Gene therapy can be defined as the deliberate transfer of DNA for therapeutic purposes. There is a further implication in that it involves only specific sequences containing relevant genetic information; that is, transplantation procedures involving bone marrow, kidney and liver are not considered a form of gene therapy. The concept of transfer of genetic information as a practical clinical tool arose from the gene cloning technology developed during the 1970s. Without the ability to isolate and replicate defined genetic sequences it would be impossible to produce purified material for clinical use. The drive for the practical application of this technology came from the biotechnology industry, with its quest for complex human biomolecules produced by recombinant techniques in bacteria. Within a decade, pharmaceutical-grade insulin, interferon, interleukin-2 (IL-2) and tumour necrosis factor (TNF) were all undergoing clinical trials. The next step was to obtain gene expression in vivo.

Genetic disorders were the obvious first target for such therapies. Abortive attempts were made in the early 1980s to treat two patients with thalassaemia. These experiments were surrounded by controversy as the preclinical evidence of effectiveness was not adequate and full ethical approval had not been given. We now know that thalassaemia — a disorder in which there is transcriptional dysregulation of the globin chains of haemoglobin — may not be an ideal target for gene therapy as we still do not have good methods of regulating the expression level of inserted constructs.

So far, no government has seriously considered germ-line gene therapy. The technology is relatively straightforward as the problem of targeting can be solved by direct manipulation. The very sophisticated developments in in vitro fertilization together with the growing experience in the generation of transgenic and knockout animals and plants mean that sooner or later we will have to discuss the ethics of such approaches. Techniques for homologous recombination — the targeted replacement of old genes with new — are now possible, at least in mice. Furthermore, the likely explosion in genome information coming both from wholesale sequencing of the human genome and the genetic dissection of functionally related genes in simpler organisms as diverse as nematodes, zebrafish and yeast will almost certainly open up new possibilities for genetic intervention that could transcend generations. It is this permanency that is most frightening to the ethicists, especially if unforeseen problems arise. At some time in the future, a policy of ‘genetic cleansing’ may become a serious option for governments trying to contain spiralling healthcare costs. Ethics, like beliefs, values and cultures, change with time — so perhaps today’s heresy will be tomorrow’s routine.

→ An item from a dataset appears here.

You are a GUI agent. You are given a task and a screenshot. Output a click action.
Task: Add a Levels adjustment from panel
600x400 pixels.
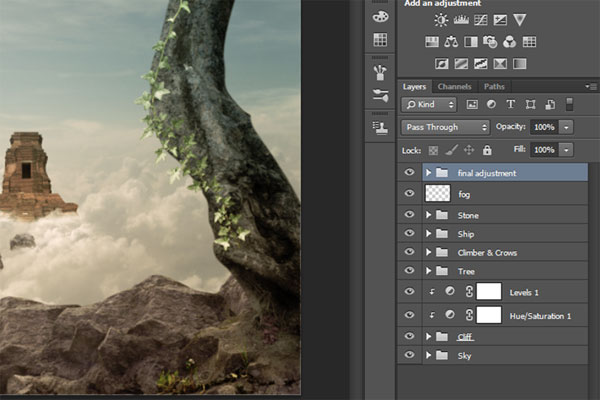click(462, 20)
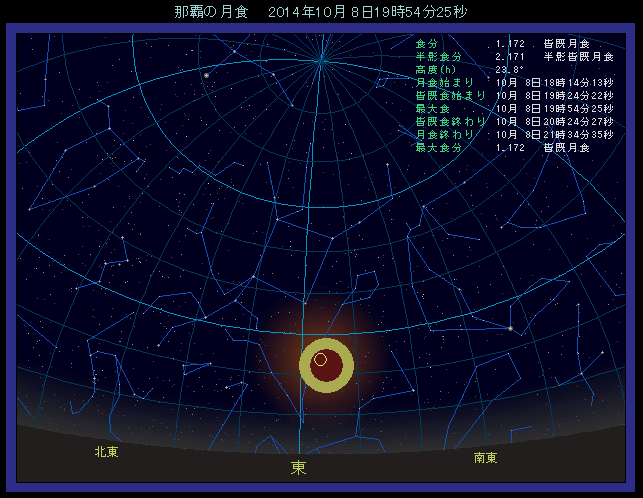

Perhaps the biggest risk from gene manipulation in vivo is the possibility of insertional mutagenesis and the activation of oncogenes leading to neoplasia. Such risks are clearly important factors in the consideration of the ethical basis for gene therapy for disorders such as cystic fibrosis, haemophilia and the haemoglobinopathies. For patients with metastatic cancer, the risks are low. Such patients are often desperate for some form of treatment and are already searching for the gene therapy programmes described in the media. Therapies with even minimal potential benefit will be avidly considered. In this situation, the biggest problem is offering false hope. It is unrealistic to expect such new strategies to be effective immediately. The first patients entering trials will provide much information in return for little personal benefit. This must be recognized by both the investigator and patient in order to reduce the ‘breakthrough’ mentality that surrounds novel treatments (Table 1.2).